El servicio de metro enfrenta una crisis silenciosa. Los trabajadores denuncian que los cambios constantes de turnos y la falta de planificación están afectando su salud y rendimiento. La rotación impredecible de horarios rompe el ciclo de sueño y genera un desgaste físico y mental que, a largo plazo, compromete la seguridad operativa. El problema no es nuevo, pero la falta de soluciones estructurales lo agrava.
Sistemas de gestión de turnos: tecnología contra el caos 🚇
La implementación de software de gestión de horarios basado en algoritmos de optimización podría reducir estos conflictos. Herramientas como los sistemas de planificación de fuerza laboral (WFP) permiten asignar turnos de forma equitativa, respetando los períodos de descanso y las preferencias del personal. Estos sistemas usan datos históricos y modelos predictivos para anticipar picos de demanda y ajustar la plantilla. Sin embargo, su adopción en el metro sigue siendo parcial.

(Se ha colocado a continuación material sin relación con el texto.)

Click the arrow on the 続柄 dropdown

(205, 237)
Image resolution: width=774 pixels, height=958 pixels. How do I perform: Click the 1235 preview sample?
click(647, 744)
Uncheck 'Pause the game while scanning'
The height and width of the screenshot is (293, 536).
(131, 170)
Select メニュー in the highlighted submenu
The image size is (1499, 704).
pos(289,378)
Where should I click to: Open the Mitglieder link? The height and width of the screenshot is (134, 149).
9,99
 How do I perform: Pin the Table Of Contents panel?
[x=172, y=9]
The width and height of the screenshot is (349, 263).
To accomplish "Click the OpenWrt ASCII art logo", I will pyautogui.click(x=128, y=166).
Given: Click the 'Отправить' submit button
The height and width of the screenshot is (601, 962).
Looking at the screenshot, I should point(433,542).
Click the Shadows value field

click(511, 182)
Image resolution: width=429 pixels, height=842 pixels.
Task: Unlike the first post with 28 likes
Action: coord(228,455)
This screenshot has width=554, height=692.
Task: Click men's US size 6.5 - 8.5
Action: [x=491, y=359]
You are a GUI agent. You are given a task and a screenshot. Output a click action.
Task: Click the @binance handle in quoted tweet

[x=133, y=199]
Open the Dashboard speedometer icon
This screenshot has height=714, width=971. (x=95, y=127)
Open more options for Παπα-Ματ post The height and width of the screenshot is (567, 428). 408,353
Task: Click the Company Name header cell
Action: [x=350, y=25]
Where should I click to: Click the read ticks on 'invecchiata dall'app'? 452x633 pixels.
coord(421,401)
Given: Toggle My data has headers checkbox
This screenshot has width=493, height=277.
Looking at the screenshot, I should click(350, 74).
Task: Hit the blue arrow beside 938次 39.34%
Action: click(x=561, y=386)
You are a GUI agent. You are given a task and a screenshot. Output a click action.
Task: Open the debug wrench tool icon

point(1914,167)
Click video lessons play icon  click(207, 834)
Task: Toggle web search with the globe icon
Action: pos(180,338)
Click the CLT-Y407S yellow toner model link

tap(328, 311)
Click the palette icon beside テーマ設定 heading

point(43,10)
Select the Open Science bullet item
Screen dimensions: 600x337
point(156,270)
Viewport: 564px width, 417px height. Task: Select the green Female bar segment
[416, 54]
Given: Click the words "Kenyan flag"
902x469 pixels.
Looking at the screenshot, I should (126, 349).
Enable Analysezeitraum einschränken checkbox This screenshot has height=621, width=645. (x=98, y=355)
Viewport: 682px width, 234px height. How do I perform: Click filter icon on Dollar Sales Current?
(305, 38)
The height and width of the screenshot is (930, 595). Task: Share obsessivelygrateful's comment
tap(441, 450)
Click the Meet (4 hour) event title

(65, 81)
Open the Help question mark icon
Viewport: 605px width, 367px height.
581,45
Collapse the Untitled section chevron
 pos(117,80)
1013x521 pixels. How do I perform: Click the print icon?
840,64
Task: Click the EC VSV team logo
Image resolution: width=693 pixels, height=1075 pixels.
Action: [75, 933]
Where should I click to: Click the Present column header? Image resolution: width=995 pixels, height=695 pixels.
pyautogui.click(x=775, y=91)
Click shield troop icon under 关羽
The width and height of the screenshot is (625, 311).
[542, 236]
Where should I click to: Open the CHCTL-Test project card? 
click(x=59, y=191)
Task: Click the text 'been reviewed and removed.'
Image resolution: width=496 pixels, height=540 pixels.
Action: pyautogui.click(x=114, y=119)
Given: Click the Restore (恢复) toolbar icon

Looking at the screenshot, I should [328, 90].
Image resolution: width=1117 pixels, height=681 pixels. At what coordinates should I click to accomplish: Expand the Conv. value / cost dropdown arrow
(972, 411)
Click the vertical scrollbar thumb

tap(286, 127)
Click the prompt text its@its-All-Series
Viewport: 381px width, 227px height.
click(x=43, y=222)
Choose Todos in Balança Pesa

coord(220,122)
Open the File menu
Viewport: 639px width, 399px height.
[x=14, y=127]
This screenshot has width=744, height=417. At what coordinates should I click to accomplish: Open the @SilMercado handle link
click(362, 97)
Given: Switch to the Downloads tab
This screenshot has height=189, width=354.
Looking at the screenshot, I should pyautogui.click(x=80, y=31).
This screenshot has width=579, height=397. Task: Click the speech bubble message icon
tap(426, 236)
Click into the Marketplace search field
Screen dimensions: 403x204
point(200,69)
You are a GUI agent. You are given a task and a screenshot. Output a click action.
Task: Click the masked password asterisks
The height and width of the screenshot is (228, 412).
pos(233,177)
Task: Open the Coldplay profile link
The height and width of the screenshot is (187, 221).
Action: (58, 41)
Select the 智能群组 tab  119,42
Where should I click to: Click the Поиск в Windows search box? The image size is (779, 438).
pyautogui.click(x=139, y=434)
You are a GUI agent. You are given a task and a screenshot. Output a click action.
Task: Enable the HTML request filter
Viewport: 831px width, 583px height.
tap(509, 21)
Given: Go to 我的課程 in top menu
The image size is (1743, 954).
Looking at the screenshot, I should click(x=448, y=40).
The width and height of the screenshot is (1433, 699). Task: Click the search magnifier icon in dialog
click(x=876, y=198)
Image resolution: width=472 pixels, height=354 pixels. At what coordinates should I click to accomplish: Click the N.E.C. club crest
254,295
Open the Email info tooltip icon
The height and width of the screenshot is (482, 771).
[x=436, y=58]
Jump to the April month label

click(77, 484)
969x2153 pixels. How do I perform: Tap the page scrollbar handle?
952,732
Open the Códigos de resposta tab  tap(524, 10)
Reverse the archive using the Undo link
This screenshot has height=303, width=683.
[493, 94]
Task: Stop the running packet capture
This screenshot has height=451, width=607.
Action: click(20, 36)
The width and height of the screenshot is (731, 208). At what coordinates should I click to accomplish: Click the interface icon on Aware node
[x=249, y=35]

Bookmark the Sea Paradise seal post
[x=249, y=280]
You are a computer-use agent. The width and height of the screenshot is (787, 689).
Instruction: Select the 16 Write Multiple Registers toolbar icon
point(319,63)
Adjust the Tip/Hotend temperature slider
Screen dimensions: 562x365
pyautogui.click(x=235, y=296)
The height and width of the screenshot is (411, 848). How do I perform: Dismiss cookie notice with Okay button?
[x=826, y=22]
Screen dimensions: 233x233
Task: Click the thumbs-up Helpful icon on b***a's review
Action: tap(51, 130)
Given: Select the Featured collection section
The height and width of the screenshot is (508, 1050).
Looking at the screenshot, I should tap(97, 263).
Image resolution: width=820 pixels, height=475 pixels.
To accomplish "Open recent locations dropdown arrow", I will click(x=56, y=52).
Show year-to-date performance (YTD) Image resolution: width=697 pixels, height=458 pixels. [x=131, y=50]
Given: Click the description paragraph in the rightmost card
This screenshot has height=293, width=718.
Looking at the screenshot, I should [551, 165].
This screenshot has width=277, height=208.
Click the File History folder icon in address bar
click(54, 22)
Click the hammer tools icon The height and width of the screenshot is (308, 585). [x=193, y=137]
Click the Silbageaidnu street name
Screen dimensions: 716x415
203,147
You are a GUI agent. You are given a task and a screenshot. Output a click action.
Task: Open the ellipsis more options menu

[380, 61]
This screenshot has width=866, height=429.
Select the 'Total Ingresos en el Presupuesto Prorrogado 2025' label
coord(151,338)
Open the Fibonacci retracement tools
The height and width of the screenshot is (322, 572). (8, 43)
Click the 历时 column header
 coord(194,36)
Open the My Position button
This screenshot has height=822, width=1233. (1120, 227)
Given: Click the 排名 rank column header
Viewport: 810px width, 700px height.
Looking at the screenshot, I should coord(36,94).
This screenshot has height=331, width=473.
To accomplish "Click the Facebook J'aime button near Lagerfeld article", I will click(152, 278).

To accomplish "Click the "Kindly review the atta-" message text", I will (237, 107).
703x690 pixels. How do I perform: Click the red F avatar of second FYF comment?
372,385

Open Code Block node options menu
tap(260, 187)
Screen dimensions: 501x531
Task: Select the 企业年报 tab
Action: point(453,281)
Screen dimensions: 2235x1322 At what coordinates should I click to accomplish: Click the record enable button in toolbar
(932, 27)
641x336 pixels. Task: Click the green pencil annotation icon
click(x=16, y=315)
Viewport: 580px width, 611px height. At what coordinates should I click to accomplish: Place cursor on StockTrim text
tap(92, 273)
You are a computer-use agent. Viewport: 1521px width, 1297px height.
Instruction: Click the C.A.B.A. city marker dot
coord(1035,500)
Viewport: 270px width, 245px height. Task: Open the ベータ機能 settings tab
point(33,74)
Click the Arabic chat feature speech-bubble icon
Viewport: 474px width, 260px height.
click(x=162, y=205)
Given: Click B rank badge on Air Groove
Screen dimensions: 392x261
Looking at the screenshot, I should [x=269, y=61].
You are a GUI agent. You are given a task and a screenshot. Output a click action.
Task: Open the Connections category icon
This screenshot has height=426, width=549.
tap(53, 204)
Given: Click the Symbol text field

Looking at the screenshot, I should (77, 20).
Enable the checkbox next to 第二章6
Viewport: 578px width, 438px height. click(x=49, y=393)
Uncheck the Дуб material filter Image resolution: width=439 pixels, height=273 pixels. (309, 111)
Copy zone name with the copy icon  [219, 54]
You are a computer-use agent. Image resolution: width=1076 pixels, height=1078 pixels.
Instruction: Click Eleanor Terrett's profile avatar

El horario perfecto: un mito urbano como la puntualidad 😅
La dirección del metro promete que el próximo mes todo mejorará. Llevan cinco años diciendo lo mismo. Mientras tanto, los trabajadores han desarrollado una habilidad especial: dormir en cualquier lugar y en cualquier momento. Algunos ya se plantean cobrar horas extra por soñar con un horario fijo. Ironías aparte, el sistema sigue funcionando gracias a su resistencia, no a su planificación.